▸ **Written instruction A**
In the passage about Chris Chambers's outburst, what does Chris trip over, and where does he end up?
▸ **Written instruction B**
Continue the passage about Chris Chambers's outburst from where it stops.

+++ Article +++

As Chris attempts to assert dominance by lashing out at these two boys, he becomes increasingly angry and distraught. From a simple push to screaming, we see Chris’s emotional state explode (414-415). We can assume this is due to his own issues at home, his desire to show his worth, as well as his own feelings of inadequacy, but this outburst ends with Chris tripping over the dead body and lying prostrate in the mud. “He began to cry and scream…nobody had ever seen Chris Chambers cry,” (415). As Chris portrays his vulnerability we assume that through their journey the boys would have grown closer, but (unfortunately) walls and boundaries are not easily breached and they all respond by leaving their friend to empty his emotions. The discomfort of dealing with another’s emotions is amplified to a state where the show of emotion is considered an embarrassment for Chris. While being left alone can be a remedy for emotional outbursts, we see a fear by the boys’ hasty retreat and abandonment of their friend- a friend obviously in need of someone to hold. The threat of punishment is still too real, which leaves the boys incapable of dealing with a situation that would require emotional intelligence and love towards a friend of the same sex.

+++ Raw data +++

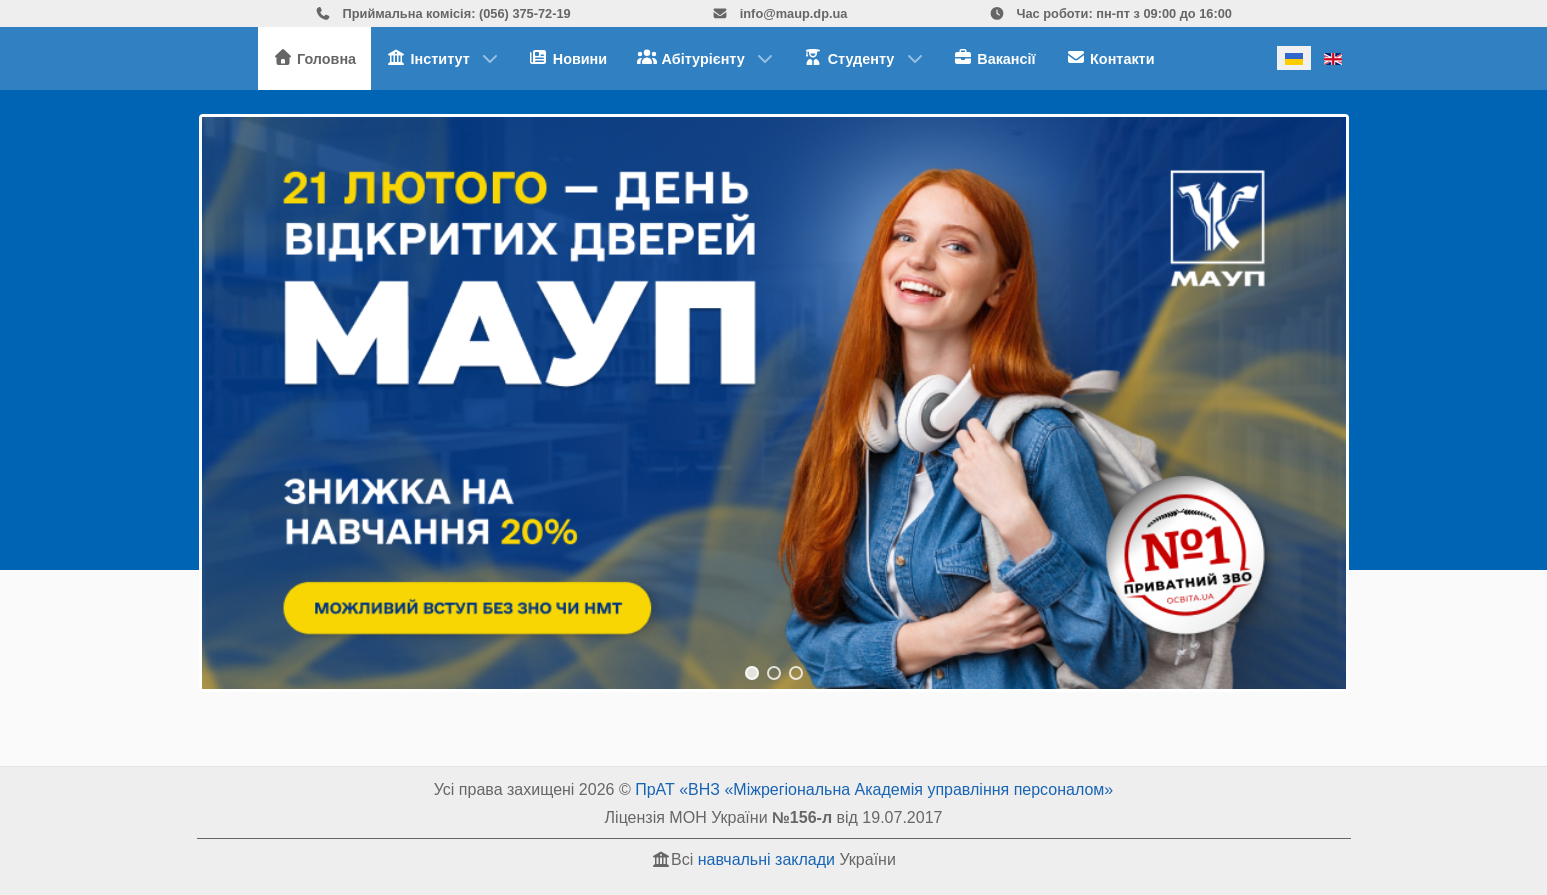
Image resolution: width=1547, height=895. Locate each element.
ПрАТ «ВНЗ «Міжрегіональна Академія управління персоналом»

+++

▸ **Task result A**
He trips over the dead body and ends up lying prostrate in the mud.

▸ **Task result B**
While the immediate effects of heteronormative societies could be discussed through the night, the long-term damage cannot be ignored. In fact, one of the powers in “King’s fiction is the completion of the wheel whose turn begins in childhood” as Douglas E. Winter expounds on in his book, Stephen King: The Art of Darkness (107). Throughout the narrative there is a return to our narrator, but the specific long-term effects are seen in his longing for the male intimacy he was never fully able to attain. Gordie laments that he, “never had any friends later on like the ones [he] had when [he] was twelve” (337). Next, almost as if begging others to disagree that they experienced the same (but knowing that most could second his statement), he reaches to his audience by asking a follow-up to his previous statement, “Jesus, did you?” (337). He regrets not staying close to his friends (at this point he has just learned that Chris had died, the other two having been dead for years) and Sullivan points out that while he is married and a popular writer, “he is lonely and alienated, longing for connection with other males” (Sullivan).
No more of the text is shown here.